INSTRUCTIONS TO FOLLOW
The entries that follow include a run beginning at the line with "Task: Click fold" and ending at the line with "Task: Open 开发文档 in top navigation"; restate that run word for word and leave the rest out.
------ EXCERPTED RECORDS ------
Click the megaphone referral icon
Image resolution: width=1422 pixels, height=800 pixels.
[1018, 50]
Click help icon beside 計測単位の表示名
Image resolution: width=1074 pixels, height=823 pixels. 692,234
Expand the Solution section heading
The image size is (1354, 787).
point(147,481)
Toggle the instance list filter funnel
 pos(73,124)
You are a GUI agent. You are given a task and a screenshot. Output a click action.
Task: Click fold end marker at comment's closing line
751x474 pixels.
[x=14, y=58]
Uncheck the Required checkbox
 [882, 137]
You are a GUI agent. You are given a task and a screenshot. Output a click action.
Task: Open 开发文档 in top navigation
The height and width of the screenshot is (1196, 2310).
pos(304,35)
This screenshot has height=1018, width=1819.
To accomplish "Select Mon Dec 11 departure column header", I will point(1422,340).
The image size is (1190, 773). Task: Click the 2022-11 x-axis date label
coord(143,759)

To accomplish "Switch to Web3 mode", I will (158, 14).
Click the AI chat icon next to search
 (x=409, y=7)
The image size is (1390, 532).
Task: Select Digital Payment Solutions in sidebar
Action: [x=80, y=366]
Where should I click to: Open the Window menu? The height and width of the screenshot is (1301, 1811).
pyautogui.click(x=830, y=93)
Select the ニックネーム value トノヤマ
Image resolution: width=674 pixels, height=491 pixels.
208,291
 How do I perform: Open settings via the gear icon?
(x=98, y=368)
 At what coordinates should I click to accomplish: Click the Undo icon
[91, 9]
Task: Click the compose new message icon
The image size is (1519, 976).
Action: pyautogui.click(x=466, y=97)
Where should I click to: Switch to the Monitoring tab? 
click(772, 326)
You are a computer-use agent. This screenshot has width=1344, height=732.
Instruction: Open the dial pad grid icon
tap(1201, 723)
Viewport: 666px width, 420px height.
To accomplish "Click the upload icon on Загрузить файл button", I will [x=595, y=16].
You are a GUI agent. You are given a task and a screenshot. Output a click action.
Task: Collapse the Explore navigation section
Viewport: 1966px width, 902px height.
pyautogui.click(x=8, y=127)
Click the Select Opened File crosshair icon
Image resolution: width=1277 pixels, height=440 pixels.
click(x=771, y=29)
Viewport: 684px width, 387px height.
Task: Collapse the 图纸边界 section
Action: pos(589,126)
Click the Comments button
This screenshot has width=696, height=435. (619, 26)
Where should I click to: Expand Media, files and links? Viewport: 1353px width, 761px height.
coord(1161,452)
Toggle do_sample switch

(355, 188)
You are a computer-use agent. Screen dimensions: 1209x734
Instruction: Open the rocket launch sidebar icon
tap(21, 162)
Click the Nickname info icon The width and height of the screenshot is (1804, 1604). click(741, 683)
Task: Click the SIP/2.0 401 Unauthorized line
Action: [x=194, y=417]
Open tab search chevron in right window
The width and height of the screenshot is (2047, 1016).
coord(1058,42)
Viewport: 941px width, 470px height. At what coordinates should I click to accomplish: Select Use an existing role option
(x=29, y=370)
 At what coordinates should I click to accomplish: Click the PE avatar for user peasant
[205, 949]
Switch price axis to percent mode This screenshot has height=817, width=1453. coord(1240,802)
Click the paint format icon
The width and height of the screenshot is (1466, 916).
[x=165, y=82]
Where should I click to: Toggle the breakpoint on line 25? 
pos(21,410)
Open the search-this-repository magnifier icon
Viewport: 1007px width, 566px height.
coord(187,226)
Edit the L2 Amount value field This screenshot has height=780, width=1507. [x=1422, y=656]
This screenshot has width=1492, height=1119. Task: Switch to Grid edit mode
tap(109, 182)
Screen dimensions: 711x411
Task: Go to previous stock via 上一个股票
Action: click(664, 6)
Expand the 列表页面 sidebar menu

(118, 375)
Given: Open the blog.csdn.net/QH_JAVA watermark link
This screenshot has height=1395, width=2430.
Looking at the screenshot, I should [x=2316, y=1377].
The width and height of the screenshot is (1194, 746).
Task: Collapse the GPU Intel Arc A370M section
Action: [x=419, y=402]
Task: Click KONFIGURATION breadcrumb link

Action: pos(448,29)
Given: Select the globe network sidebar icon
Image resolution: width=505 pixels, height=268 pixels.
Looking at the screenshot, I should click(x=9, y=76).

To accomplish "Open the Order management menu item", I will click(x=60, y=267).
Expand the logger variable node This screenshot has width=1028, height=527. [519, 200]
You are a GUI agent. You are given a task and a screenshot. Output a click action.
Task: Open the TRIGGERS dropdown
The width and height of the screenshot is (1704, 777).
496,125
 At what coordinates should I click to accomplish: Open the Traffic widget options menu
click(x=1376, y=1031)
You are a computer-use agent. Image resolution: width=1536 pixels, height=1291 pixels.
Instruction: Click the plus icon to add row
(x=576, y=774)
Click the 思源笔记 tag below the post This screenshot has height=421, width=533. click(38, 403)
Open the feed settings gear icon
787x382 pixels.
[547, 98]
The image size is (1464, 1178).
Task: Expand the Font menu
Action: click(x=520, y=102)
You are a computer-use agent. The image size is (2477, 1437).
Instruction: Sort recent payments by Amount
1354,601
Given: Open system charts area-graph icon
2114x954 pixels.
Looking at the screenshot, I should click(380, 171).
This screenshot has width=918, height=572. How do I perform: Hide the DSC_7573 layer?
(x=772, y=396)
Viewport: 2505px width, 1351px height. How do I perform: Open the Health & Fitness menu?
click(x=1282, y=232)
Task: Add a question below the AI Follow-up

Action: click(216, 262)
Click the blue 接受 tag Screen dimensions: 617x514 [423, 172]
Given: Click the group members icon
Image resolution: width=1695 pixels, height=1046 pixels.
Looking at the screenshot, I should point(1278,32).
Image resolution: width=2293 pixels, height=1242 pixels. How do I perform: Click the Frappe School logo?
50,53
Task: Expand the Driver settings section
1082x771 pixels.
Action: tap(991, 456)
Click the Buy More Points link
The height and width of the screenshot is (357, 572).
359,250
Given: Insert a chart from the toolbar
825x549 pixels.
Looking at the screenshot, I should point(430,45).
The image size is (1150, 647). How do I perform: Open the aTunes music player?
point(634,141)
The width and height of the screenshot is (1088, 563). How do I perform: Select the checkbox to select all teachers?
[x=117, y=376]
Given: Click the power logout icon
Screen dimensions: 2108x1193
------
TASK RESULT
Task: Click fold end marker at comment's closing line
751x474 pixels.
[x=14, y=58]
Uncheck the Required checkbox
 [882, 137]
You are a GUI agent. You are given a task and a screenshot. Output a click action.
Task: Open 开发文档 in top navigation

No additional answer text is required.